- WORK REQUIRED -
Return every record exactly. Omit nothing.
==== RECORDS TO USE ====
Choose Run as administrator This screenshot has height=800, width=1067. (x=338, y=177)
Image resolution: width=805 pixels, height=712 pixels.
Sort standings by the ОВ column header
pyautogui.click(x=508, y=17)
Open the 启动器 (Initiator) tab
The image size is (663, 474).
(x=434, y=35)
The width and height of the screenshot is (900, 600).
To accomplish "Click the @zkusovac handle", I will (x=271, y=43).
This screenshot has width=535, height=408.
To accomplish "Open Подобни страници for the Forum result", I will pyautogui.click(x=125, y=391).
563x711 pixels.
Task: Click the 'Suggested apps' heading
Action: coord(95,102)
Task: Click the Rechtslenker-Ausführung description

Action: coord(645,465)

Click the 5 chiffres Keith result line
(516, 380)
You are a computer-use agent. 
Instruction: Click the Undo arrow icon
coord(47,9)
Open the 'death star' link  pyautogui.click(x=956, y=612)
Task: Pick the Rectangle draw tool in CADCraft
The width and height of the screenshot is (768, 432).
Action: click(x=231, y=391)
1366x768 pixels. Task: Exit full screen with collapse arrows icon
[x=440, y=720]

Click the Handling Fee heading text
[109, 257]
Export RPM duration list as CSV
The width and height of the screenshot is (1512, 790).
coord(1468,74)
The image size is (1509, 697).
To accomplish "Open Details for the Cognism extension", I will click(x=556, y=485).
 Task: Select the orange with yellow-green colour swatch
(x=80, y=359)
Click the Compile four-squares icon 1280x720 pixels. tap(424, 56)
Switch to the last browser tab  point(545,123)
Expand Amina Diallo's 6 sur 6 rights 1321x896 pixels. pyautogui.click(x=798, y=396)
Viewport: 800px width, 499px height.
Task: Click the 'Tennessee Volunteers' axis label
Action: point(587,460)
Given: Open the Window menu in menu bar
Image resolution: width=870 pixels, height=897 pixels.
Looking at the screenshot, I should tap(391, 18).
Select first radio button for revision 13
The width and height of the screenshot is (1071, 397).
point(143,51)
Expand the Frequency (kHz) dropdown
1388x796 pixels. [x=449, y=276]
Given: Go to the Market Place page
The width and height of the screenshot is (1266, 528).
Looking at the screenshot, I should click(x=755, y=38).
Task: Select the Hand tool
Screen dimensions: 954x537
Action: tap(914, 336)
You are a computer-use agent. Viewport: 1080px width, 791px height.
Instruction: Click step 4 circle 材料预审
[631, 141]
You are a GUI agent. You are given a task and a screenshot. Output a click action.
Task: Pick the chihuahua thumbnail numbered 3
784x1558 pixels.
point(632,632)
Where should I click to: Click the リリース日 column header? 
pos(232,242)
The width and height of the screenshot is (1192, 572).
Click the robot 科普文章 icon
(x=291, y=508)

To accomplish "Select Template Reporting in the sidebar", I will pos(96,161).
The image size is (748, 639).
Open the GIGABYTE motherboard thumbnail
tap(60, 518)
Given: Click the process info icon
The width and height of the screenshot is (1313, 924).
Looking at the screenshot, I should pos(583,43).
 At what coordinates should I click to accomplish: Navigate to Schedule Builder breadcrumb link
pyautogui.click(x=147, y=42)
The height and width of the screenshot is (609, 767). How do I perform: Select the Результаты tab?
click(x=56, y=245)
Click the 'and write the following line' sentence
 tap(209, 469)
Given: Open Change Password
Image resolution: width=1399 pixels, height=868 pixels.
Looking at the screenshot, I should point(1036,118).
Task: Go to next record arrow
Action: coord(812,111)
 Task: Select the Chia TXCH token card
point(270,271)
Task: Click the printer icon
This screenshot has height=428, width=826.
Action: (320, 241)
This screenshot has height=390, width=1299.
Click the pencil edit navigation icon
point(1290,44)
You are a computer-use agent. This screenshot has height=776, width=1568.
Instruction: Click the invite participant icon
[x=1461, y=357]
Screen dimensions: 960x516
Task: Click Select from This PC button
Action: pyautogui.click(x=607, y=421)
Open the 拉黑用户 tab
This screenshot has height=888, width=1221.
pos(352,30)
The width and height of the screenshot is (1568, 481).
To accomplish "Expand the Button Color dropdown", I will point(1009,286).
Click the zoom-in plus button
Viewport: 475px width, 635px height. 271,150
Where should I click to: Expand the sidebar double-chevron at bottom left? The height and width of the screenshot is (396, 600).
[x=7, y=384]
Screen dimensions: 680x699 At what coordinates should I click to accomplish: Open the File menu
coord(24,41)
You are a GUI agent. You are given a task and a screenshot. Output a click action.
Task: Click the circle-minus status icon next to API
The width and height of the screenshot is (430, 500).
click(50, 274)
====
- RESPONSE TO THE TASK -
Choose Run as administrator This screenshot has height=800, width=1067. (x=338, y=177)
Image resolution: width=805 pixels, height=712 pixels.
Sort standings by the ОВ column header
pyautogui.click(x=508, y=17)
Open the 启动器 (Initiator) tab
The image size is (663, 474).
(x=434, y=35)
The width and height of the screenshot is (900, 600).
To accomplish "Click the @zkusovac handle", I will (x=271, y=43).
This screenshot has width=535, height=408.
To accomplish "Open Подобни страници for the Forum result", I will pyautogui.click(x=125, y=391).
563x711 pixels.
Task: Click the 'Suggested apps' heading
Action: coord(95,102)
Task: Click the Rechtslenker-Ausführung description

Action: coord(645,465)

Click the 5 chiffres Keith result line
(516, 380)
You are a computer-use agent. 
Instruction: Click the Undo arrow icon
coord(47,9)
Open the 'death star' link  pyautogui.click(x=956, y=612)
Task: Pick the Rectangle draw tool in CADCraft
The width and height of the screenshot is (768, 432).
Action: click(x=231, y=391)
1366x768 pixels. Task: Exit full screen with collapse arrows icon
[x=440, y=720]

Click the Handling Fee heading text
[109, 257]
Export RPM duration list as CSV
The width and height of the screenshot is (1512, 790).
coord(1468,74)
The image size is (1509, 697).
To accomplish "Open Details for the Cognism extension", I will click(x=556, y=485).
 Task: Select the orange with yellow-green colour swatch
(x=80, y=359)
Click the Compile four-squares icon 1280x720 pixels. tap(424, 56)
Switch to the last browser tab  point(545,123)
Expand Amina Diallo's 6 sur 6 rights 1321x896 pixels. pyautogui.click(x=798, y=396)
Viewport: 800px width, 499px height.
Task: Click the 'Tennessee Volunteers' axis label
Action: point(587,460)
Given: Open the Window menu in menu bar
Image resolution: width=870 pixels, height=897 pixels.
Looking at the screenshot, I should tap(391, 18).
Select first radio button for revision 13
The width and height of the screenshot is (1071, 397).
point(143,51)
Expand the Frequency (kHz) dropdown
1388x796 pixels. [x=449, y=276]
Given: Go to the Market Place page
The width and height of the screenshot is (1266, 528).
Looking at the screenshot, I should click(x=755, y=38).
Task: Select the Hand tool
Screen dimensions: 954x537
Action: tap(914, 336)
You are a computer-use agent. Viewport: 1080px width, 791px height.
Instruction: Click step 4 circle 材料预审
[631, 141]
You are a GUI agent. You are given a task and a screenshot. Output a click action.
Task: Pick the chihuahua thumbnail numbered 3
784x1558 pixels.
point(632,632)
Where should I click to: Click the リリース日 column header? 
pos(232,242)
The width and height of the screenshot is (1192, 572).
Click the robot 科普文章 icon
(x=291, y=508)

To accomplish "Select Template Reporting in the sidebar", I will pos(96,161).
The image size is (748, 639).
Open the GIGABYTE motherboard thumbnail
tap(60, 518)
Given: Click the process info icon
The width and height of the screenshot is (1313, 924).
Looking at the screenshot, I should pos(583,43).
 At what coordinates should I click to accomplish: Navigate to Schedule Builder breadcrumb link
pyautogui.click(x=147, y=42)
The height and width of the screenshot is (609, 767). How do I perform: Select the Результаты tab?
click(x=56, y=245)
Click the 'and write the following line' sentence
 tap(209, 469)
Given: Open Change Password
Image resolution: width=1399 pixels, height=868 pixels.
Looking at the screenshot, I should point(1036,118).
Task: Go to next record arrow
Action: coord(812,111)
 Task: Select the Chia TXCH token card
point(270,271)
Task: Click the printer icon
This screenshot has height=428, width=826.
Action: (320, 241)
This screenshot has height=390, width=1299.
Click the pencil edit navigation icon
point(1290,44)
You are a computer-use agent. This screenshot has height=776, width=1568.
Instruction: Click the invite participant icon
[x=1461, y=357]
Screen dimensions: 960x516
Task: Click Select from This PC button
Action: pyautogui.click(x=607, y=421)
Open the 拉黑用户 tab
This screenshot has height=888, width=1221.
pos(352,30)
The width and height of the screenshot is (1568, 481).
To accomplish "Expand the Button Color dropdown", I will point(1009,286).
Click the zoom-in plus button
Viewport: 475px width, 635px height. 271,150
Where should I click to: Expand the sidebar double-chevron at bottom left? The height and width of the screenshot is (396, 600).
[x=7, y=384]
Screen dimensions: 680x699 At what coordinates should I click to accomplish: Open the File menu
coord(24,41)
You are a GUI agent. You are given a task and a screenshot. Output a click action.
Task: Click the circle-minus status icon next to API
The width and height of the screenshot is (430, 500).
click(50, 274)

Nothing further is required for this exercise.